Women and men migrant workers: Moving towards equal rights and opportunities

December 2008 theme of the Gender Equality at the Heart of Decent Work Campaign, 2008-2009

Migrant workers are persons who migrate from one country to another with a view to being employed otherwise than on their own account. All migrant workers, irrespective of sex or other personal attributes, should have the right to treatment no less favorable than that applied to national workers in respect of, among other things:

• remuneration (including family allowances);

• hours of work;

• overtime arrangements;

• holidays with pay;

• restrictions on home work;

• minimum age for employment;

• apprenticeship and training;

• women’s work and the work of young persons;

• trade union activities;

• participation in and enjoyment of the benefits of collective bargaining;

• accommodation and social security.

Women migrant workers tend to be employed in a restricted range of occupations, including manual work in agriculture, factories or Export Processing Zones (EPZs), but mostly jobs related to stereotypical female roles as caregivers, nurses, domestic workers, and low-status workers in the catering, hotel, and entertainment industries. By the very nature of the work they undertake, women and girls can be particularly vulnerable when employed for work outside their own countries. They may be subject to exploitation and abuse not only because they are outside the legal protection of their country of origin, but also because they often hold jobs for which there is little protection under social legislation Their situation is often made worse by the lack of autonomy and the strong relationship of subordination that are typical of these jobs. They may be subject to gender-based violence and sexual abuse, especially if they are working as domestics or sex workers. In addition, these women are usually young, poor, and isolated from their families, whom they have left in their countries of origin. They do not speak the language of the host country, are unaware that they have rights that are being infringed, and usually do not know where to go for help. At worst, they may be victims of coercive recruitment and employment practices or human trafficking. Young women and girls are at particular risk of being trafficked for commercial sexual exploitation.

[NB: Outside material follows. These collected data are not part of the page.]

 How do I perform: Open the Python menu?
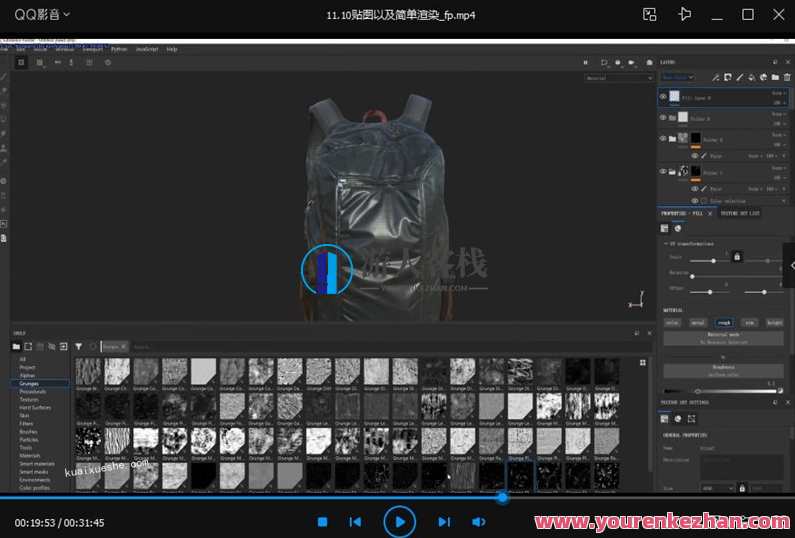[119, 49]
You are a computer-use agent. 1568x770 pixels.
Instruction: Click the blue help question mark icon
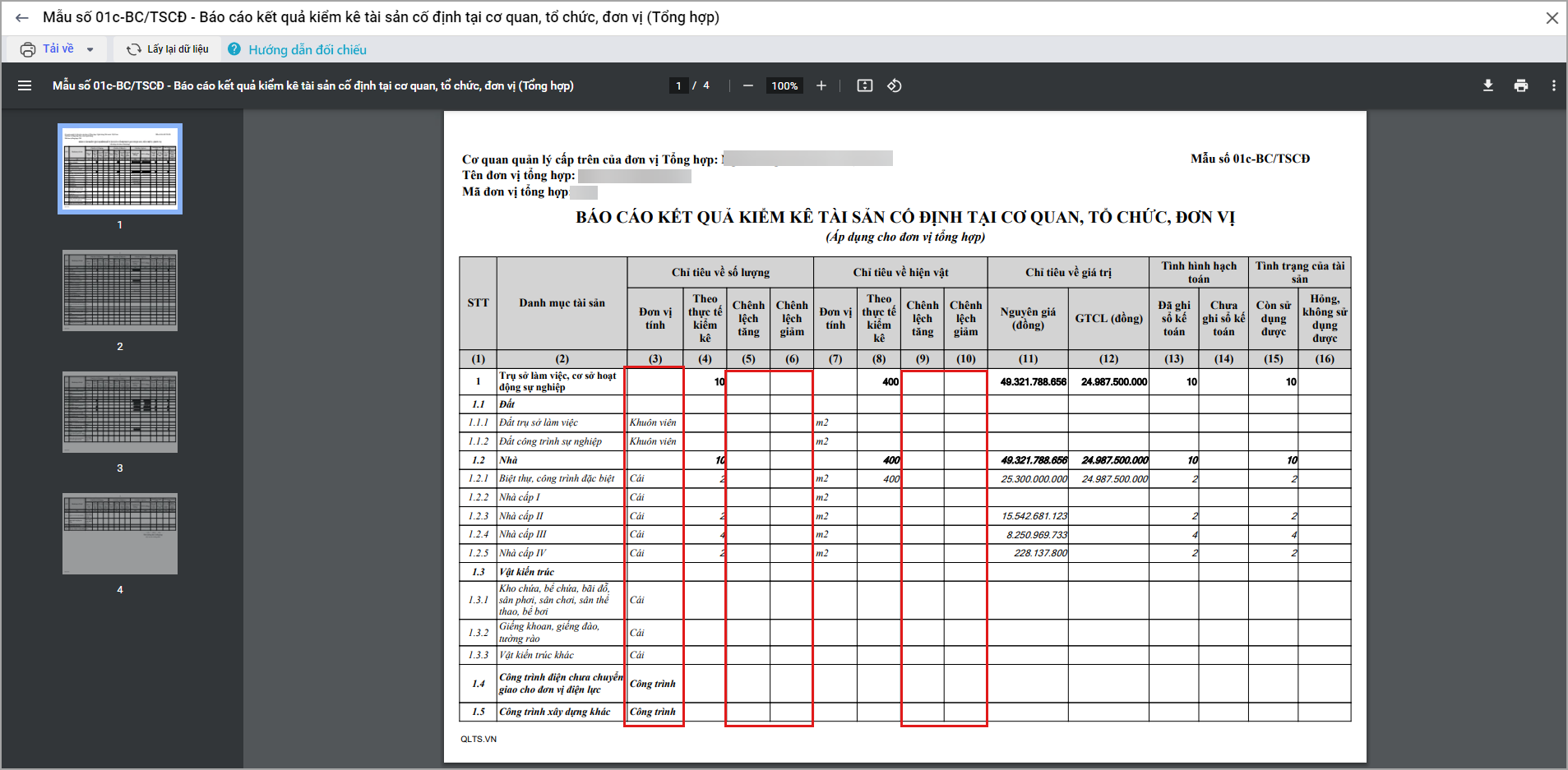pos(234,49)
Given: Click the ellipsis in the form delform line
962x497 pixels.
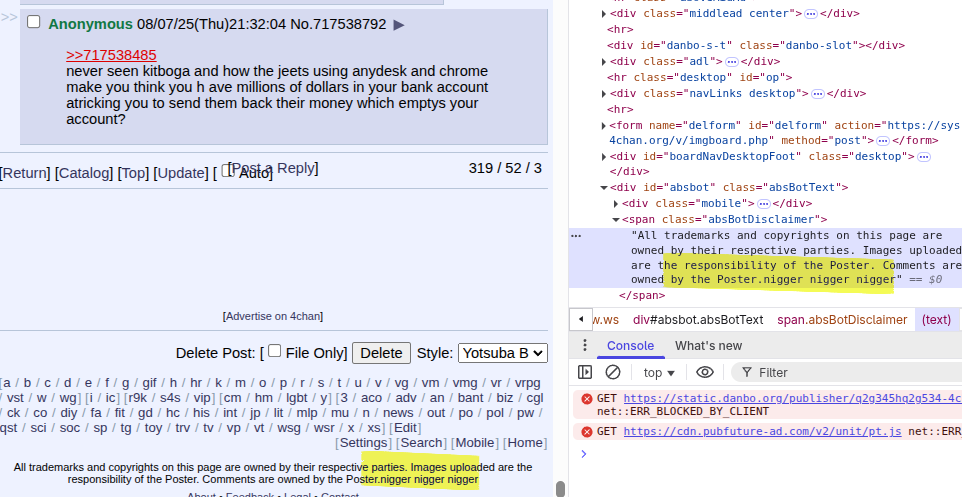Looking at the screenshot, I should coord(882,141).
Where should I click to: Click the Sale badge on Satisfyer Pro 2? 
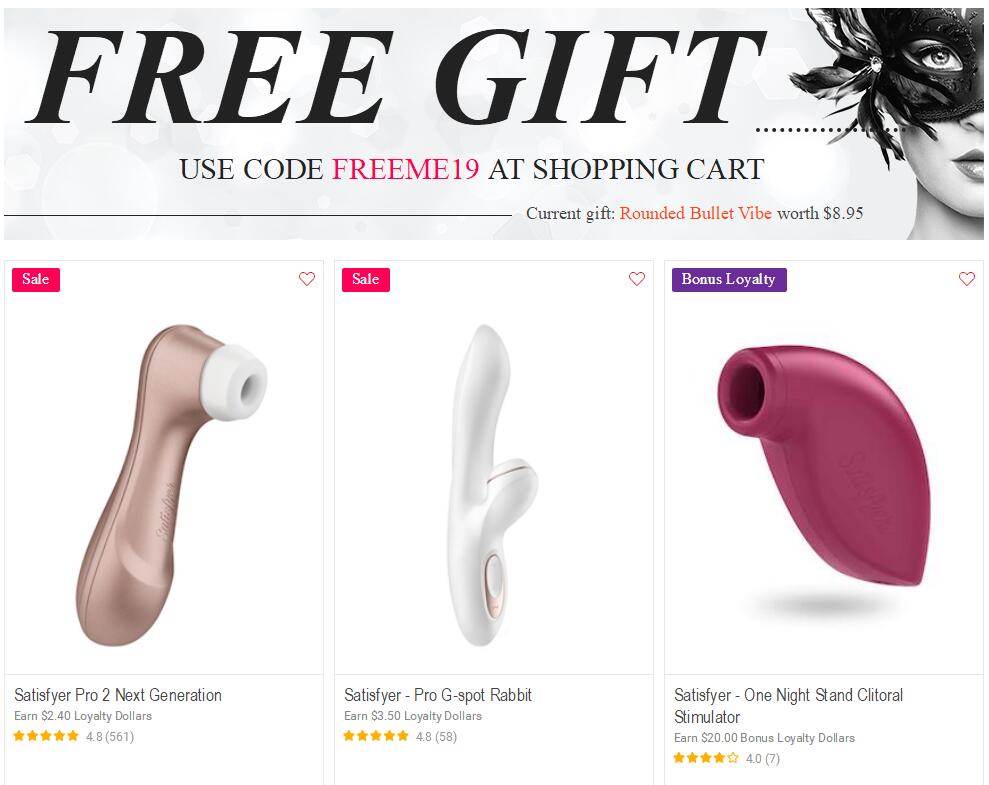point(36,279)
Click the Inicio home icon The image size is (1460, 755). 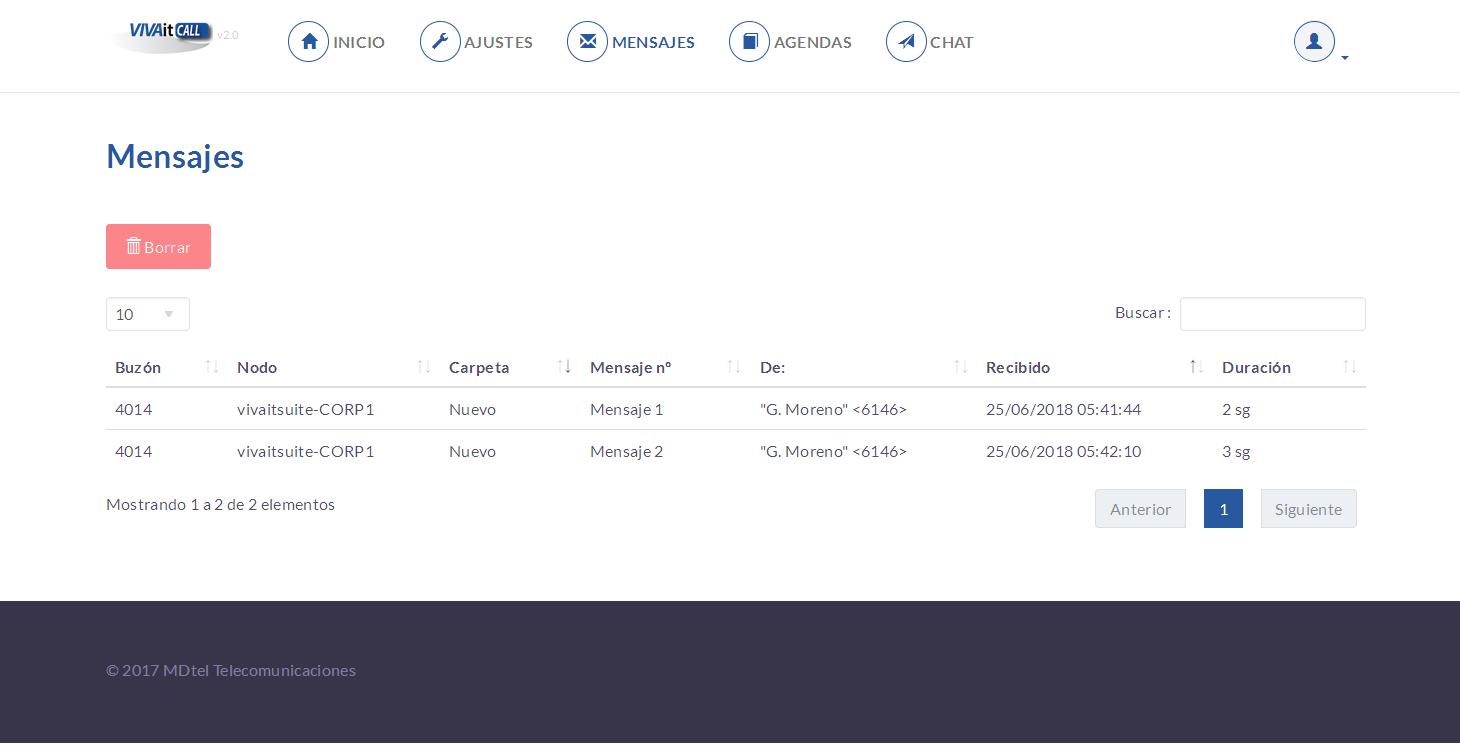309,42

Because of high and persistent unemployment, many countries have introduced policies to reduce the number of immigrants and are now confronted with the problem of migrant workers who are in an irregular situation and/or illegally employed. Although the statistical evidence is not clear, it can be assumed that a great many of these workers are women. Gender-blind immigration policies in destination countries can have disproportionately negative effects on women immigrants and leave them at higher risk of irregular employment and deportation.